Usually the bile acid/cholesterol  bile is stored in the gall bladder where stones form. However without the gall bladder, stones can still form throughout the biliary ducts. Tiny stones if they get into pancreatic duct might cause pancreatitis. Therefore, even without a gall bladder susceptible patients theoretically can get biliary stones or perhaps pancreatitis. The chance of a fibrate causing biliary or pancreatic lithiasis although theoretically possible ,would have to be very, very unusual.

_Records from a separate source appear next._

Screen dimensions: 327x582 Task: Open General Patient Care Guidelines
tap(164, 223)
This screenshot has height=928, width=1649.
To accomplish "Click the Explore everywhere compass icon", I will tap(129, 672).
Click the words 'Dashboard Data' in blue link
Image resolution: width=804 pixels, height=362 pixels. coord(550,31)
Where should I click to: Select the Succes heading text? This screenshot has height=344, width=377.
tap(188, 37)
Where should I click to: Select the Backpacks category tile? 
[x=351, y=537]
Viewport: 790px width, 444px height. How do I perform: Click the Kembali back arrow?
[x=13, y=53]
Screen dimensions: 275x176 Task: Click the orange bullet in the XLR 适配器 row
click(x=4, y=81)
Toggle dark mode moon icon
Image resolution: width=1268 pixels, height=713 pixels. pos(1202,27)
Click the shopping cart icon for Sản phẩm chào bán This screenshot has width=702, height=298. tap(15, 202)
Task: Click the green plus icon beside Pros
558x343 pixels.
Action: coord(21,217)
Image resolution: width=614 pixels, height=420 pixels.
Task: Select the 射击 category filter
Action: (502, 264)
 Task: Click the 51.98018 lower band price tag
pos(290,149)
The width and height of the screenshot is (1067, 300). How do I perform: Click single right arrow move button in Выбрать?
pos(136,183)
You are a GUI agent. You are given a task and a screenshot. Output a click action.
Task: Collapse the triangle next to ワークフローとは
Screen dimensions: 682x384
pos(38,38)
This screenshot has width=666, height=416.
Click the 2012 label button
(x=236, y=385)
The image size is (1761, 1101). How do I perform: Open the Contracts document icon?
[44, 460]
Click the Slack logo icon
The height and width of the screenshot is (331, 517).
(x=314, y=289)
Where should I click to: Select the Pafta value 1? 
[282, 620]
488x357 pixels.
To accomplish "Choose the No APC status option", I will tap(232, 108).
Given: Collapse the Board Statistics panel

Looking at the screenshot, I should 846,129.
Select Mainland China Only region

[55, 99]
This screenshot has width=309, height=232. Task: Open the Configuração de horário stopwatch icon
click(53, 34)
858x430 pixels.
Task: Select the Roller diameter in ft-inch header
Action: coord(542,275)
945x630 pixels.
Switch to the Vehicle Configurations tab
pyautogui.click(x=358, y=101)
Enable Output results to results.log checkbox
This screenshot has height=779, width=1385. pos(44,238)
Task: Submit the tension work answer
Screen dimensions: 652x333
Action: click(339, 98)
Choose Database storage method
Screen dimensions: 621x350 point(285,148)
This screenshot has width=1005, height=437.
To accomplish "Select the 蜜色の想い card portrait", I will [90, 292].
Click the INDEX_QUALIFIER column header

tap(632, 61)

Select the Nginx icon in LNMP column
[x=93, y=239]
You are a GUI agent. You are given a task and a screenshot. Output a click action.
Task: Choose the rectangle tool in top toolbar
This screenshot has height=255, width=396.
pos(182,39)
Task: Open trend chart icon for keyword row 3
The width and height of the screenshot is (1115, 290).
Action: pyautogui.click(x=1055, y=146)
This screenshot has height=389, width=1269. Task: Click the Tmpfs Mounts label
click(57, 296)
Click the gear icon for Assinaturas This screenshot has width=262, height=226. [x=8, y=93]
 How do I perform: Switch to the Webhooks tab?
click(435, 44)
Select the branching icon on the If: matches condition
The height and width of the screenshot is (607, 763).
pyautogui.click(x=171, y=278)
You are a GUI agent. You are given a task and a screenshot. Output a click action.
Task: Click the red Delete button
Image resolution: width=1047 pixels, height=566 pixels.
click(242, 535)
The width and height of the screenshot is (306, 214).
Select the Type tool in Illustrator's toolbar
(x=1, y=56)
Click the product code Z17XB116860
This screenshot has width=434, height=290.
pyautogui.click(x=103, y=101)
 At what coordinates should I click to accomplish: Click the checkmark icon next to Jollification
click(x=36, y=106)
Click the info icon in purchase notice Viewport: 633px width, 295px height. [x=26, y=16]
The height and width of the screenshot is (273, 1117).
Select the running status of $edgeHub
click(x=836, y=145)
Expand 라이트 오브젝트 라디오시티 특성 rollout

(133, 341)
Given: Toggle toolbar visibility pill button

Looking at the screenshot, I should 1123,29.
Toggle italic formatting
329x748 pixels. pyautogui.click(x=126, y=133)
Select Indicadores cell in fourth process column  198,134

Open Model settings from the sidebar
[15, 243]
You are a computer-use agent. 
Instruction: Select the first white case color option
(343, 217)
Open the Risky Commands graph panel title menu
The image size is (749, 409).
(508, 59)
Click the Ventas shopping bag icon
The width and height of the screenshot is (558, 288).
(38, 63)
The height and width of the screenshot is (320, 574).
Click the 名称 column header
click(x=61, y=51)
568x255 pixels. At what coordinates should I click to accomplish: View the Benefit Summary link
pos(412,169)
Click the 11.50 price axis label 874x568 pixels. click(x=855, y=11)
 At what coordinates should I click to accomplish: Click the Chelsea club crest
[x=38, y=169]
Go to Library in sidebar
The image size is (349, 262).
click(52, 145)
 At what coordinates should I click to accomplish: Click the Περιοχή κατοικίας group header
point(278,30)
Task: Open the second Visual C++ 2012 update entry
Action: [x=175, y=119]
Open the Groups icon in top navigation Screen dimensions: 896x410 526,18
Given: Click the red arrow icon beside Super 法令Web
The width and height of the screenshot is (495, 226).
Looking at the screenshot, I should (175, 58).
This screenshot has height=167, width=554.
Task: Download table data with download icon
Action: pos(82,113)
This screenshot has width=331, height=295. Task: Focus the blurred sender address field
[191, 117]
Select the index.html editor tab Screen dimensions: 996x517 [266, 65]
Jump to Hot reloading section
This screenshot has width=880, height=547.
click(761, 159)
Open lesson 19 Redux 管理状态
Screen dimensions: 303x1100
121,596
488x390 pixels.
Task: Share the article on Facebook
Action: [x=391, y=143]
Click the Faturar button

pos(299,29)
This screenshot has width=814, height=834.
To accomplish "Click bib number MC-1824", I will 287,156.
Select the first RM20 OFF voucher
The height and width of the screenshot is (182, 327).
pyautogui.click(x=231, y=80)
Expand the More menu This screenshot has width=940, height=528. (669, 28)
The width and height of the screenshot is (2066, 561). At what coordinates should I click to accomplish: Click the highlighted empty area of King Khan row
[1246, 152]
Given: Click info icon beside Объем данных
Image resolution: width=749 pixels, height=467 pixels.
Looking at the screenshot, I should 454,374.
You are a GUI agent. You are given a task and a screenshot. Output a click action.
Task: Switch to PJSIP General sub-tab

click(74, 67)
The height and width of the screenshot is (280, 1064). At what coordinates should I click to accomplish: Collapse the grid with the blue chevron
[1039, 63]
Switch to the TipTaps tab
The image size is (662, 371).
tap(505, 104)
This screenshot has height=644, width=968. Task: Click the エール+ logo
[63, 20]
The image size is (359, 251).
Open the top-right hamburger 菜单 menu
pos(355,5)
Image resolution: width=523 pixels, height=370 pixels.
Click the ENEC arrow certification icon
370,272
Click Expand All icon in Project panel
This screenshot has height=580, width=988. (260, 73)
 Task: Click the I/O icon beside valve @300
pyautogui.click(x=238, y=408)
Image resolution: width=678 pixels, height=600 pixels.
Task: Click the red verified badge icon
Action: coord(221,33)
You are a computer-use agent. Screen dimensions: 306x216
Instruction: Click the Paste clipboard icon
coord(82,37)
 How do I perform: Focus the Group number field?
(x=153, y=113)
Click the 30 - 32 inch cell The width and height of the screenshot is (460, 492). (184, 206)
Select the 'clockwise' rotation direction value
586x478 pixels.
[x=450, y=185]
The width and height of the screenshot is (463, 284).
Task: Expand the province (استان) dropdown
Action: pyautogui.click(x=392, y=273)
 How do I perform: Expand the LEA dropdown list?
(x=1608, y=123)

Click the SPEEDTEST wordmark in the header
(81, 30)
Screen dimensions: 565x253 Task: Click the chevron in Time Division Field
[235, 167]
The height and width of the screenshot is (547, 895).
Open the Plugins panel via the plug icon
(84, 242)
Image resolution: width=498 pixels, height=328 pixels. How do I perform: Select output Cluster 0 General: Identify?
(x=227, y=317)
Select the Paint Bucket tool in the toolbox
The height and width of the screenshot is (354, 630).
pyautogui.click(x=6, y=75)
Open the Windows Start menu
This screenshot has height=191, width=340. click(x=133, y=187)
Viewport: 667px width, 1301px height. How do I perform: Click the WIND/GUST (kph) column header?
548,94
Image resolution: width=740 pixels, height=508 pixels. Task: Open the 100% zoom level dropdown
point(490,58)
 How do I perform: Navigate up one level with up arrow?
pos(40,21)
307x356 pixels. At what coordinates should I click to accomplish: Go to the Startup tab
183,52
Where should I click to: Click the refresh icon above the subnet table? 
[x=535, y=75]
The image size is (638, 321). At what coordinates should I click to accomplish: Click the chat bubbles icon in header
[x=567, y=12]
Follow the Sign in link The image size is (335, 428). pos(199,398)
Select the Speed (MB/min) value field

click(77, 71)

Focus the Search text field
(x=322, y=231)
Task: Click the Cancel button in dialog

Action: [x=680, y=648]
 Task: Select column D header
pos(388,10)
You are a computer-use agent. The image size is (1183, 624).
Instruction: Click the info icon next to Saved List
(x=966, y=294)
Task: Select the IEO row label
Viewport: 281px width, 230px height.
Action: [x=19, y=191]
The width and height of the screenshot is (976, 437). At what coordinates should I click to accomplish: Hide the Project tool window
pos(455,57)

Despite all of this and the current package insert warnings the only fibrate that has ever been associated with gall stones in clinical trials is clofibrate (Atromid S). In none of the gemfibrozil trials (Helsinki, VA-HIT) or the fenofibrate trial FIELD, (5000 patients using the drug) was there an increase of gallstones. Indeed in FIELD they actually let several patients with gallstones enter the trial and take fenofibrate without consequence. There was a tiny increase incidence of pancreatitis in FIELD.

Thus the package insert warning on cholelithiasis is considered a class effect even though it is based solely on clofibrate data. Using fenofibrate or fenofibric acid is a clinical decision that one would make balancing risk vs benefit. Since it is listed as a contraindication, one should inform any patient using current fibrates or fibric acid and document such a patient discussion on this topic. As with all meds, the clinician has to decide if the benefit outweighs any potential adversity.